* About this task
Starting from the line containing "Instruction: Click the", give again every line through the end of the entries, word for word. Pictures stay out of the copy.

* The data
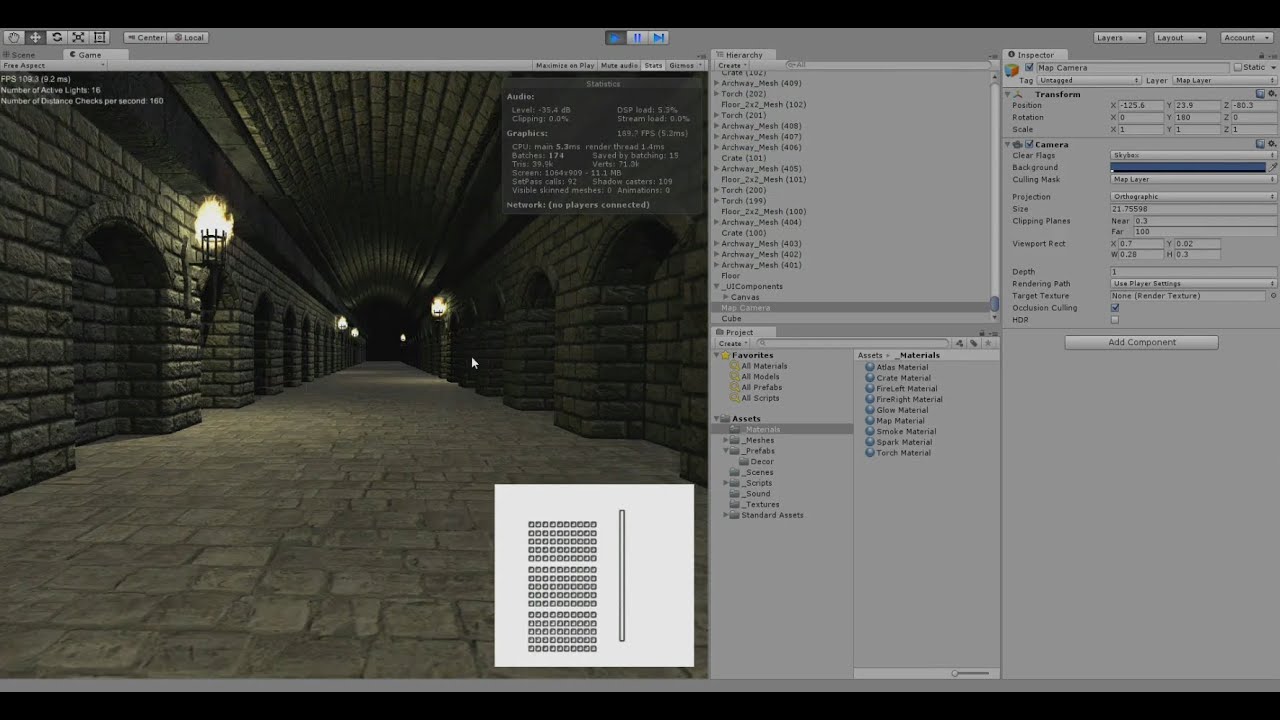Select the Hand tool in toolbar
The width and height of the screenshot is (1280, 720).
pyautogui.click(x=14, y=37)
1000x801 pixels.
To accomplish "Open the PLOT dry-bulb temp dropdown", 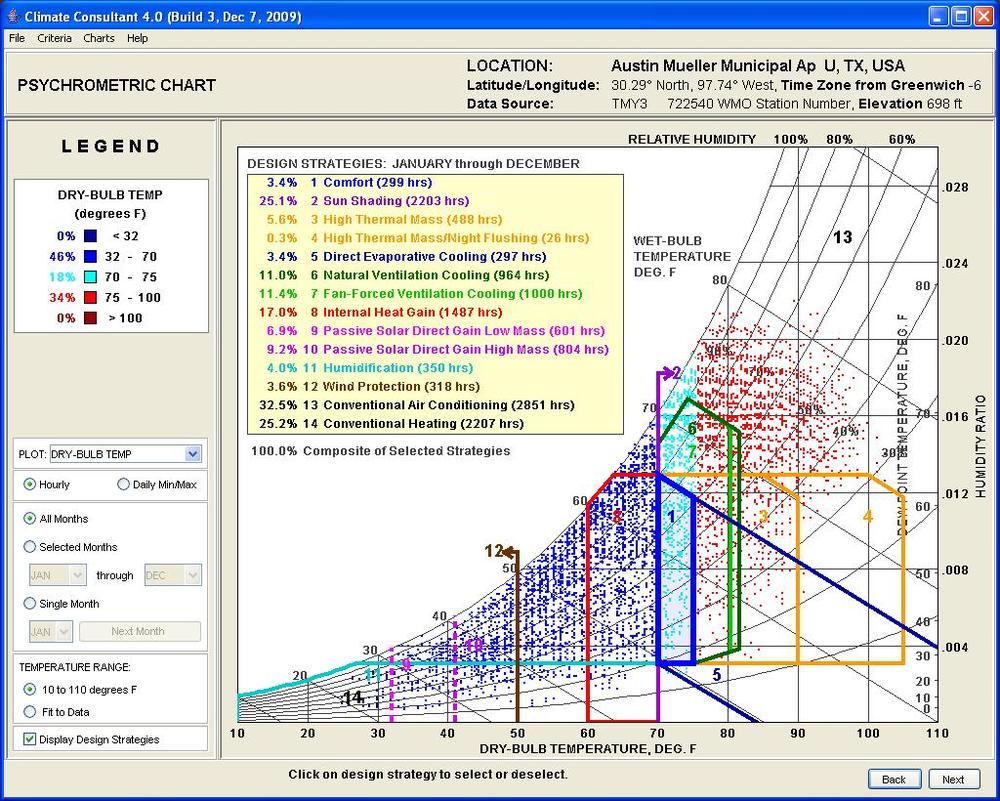I will pyautogui.click(x=192, y=454).
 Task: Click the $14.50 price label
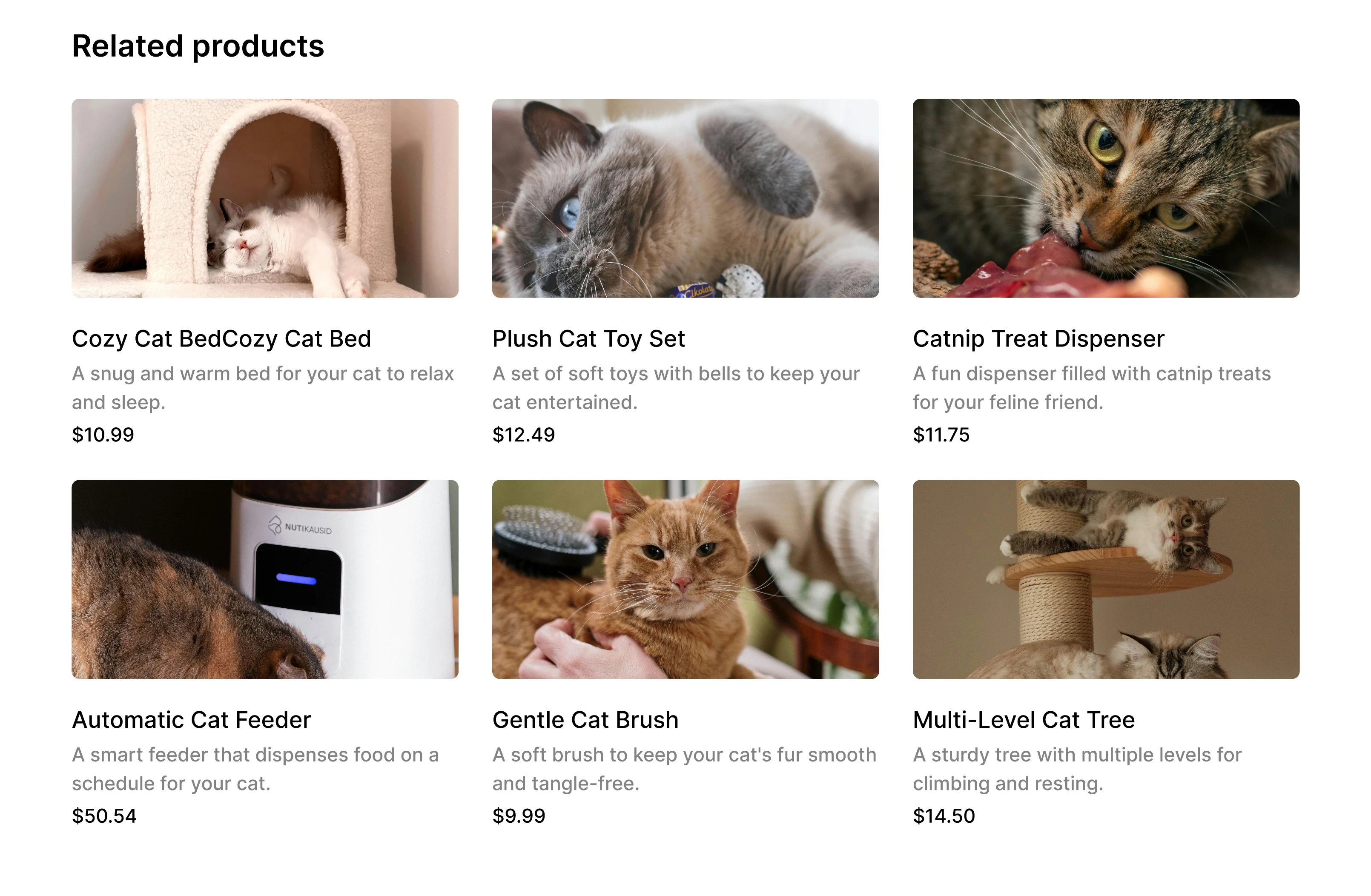(944, 816)
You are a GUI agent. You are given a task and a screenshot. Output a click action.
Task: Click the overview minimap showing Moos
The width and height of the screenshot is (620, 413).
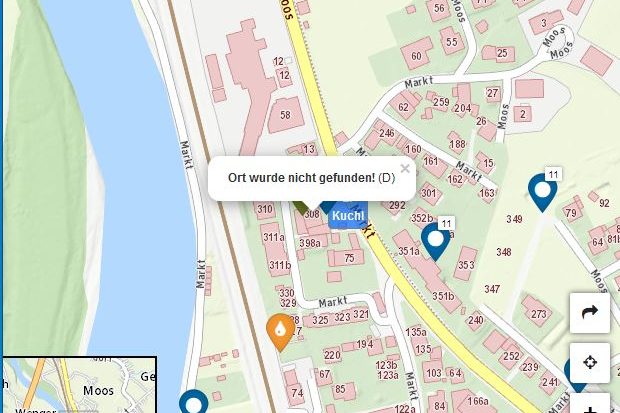point(79,385)
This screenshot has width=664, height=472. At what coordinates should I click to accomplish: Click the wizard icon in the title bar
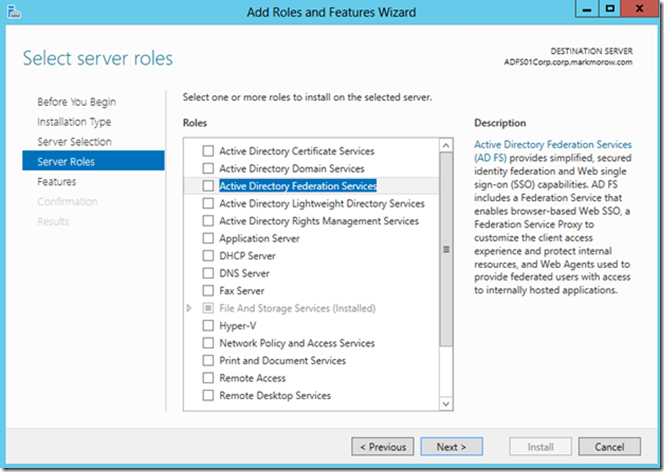(14, 12)
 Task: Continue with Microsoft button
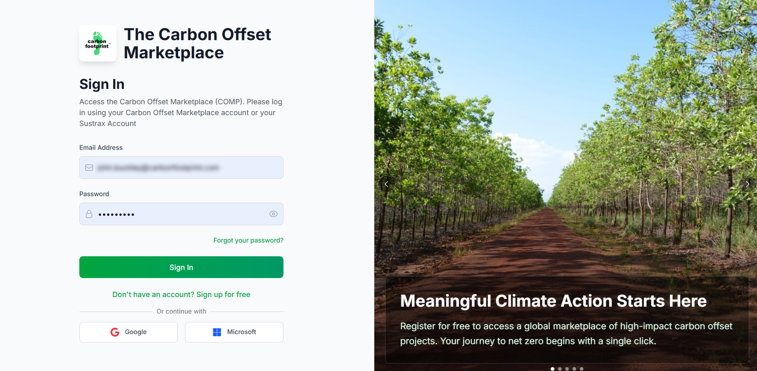[234, 332]
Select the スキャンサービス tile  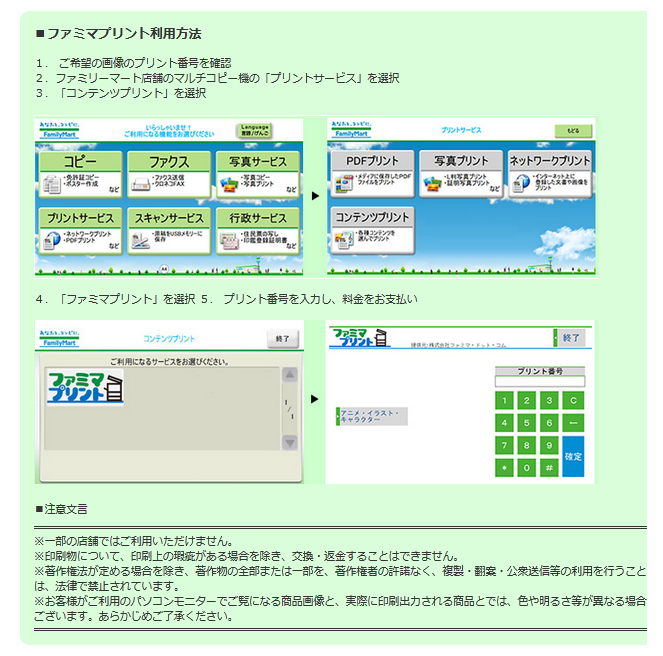tap(169, 231)
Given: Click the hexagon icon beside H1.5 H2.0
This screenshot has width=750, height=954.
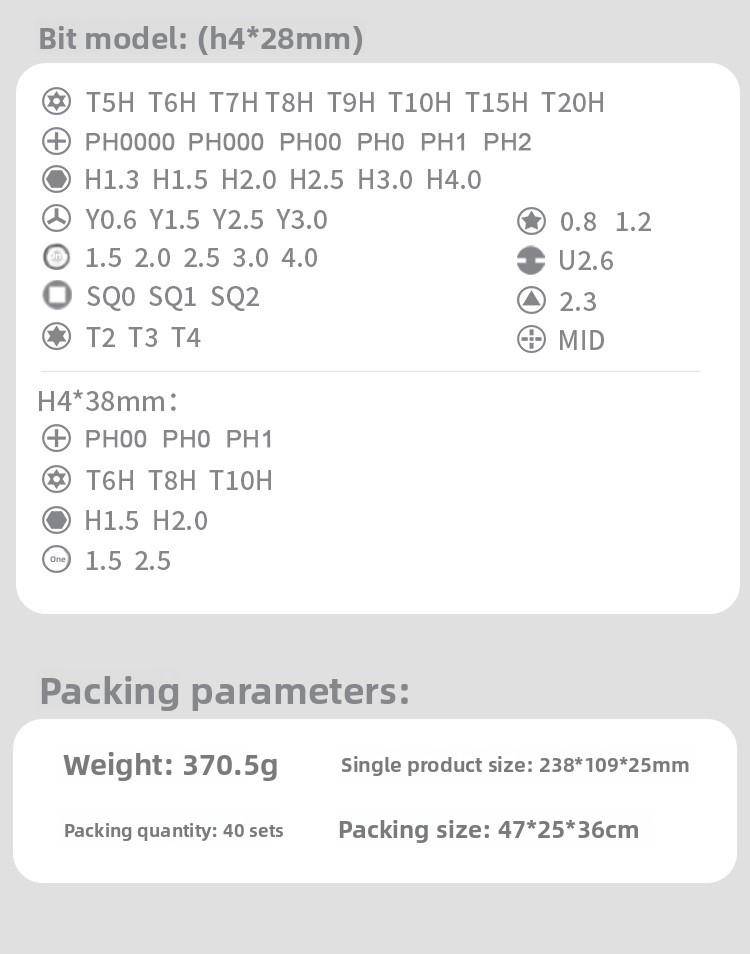Looking at the screenshot, I should click(57, 520).
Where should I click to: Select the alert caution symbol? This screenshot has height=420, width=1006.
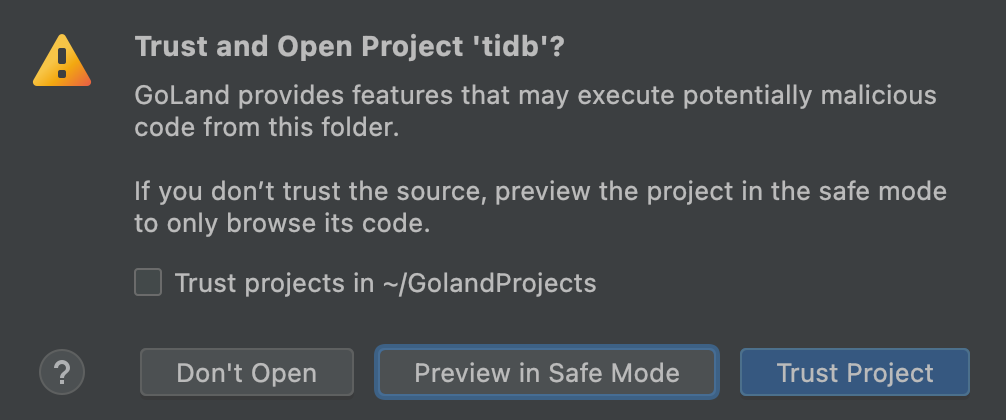click(62, 61)
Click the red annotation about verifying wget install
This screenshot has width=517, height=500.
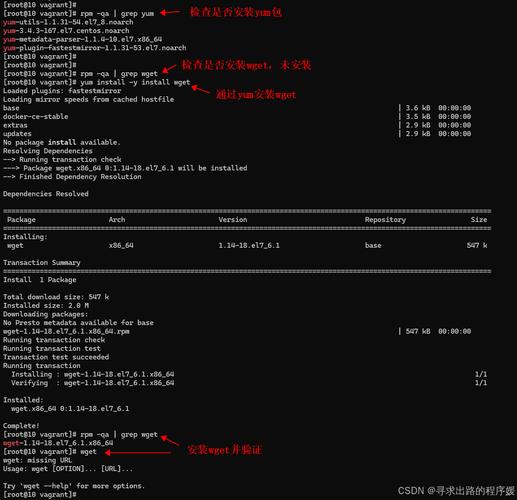click(224, 450)
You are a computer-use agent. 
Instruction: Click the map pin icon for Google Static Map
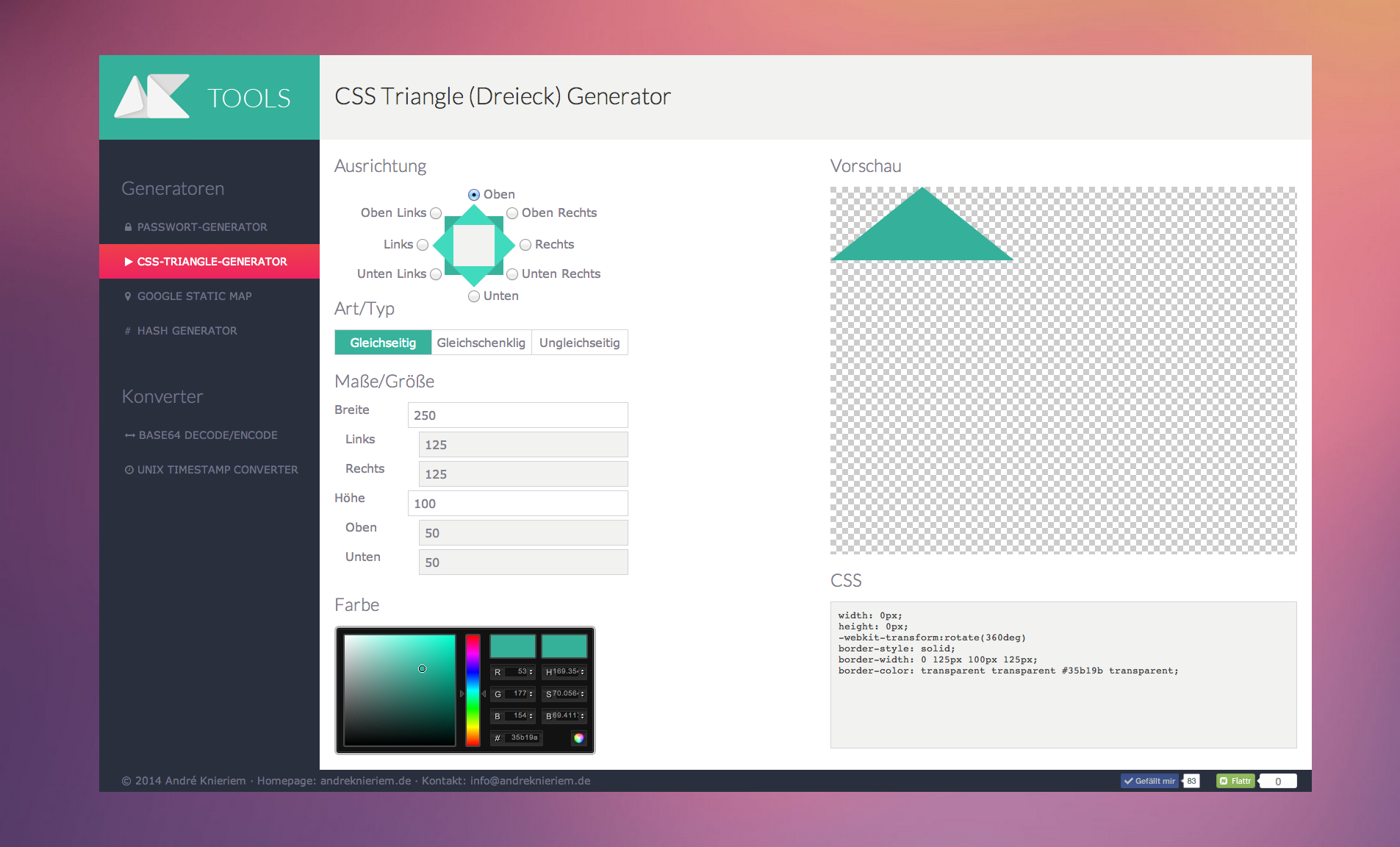point(128,296)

* Response area
Instruction: Click the map pin icon for Google Static Map
point(128,296)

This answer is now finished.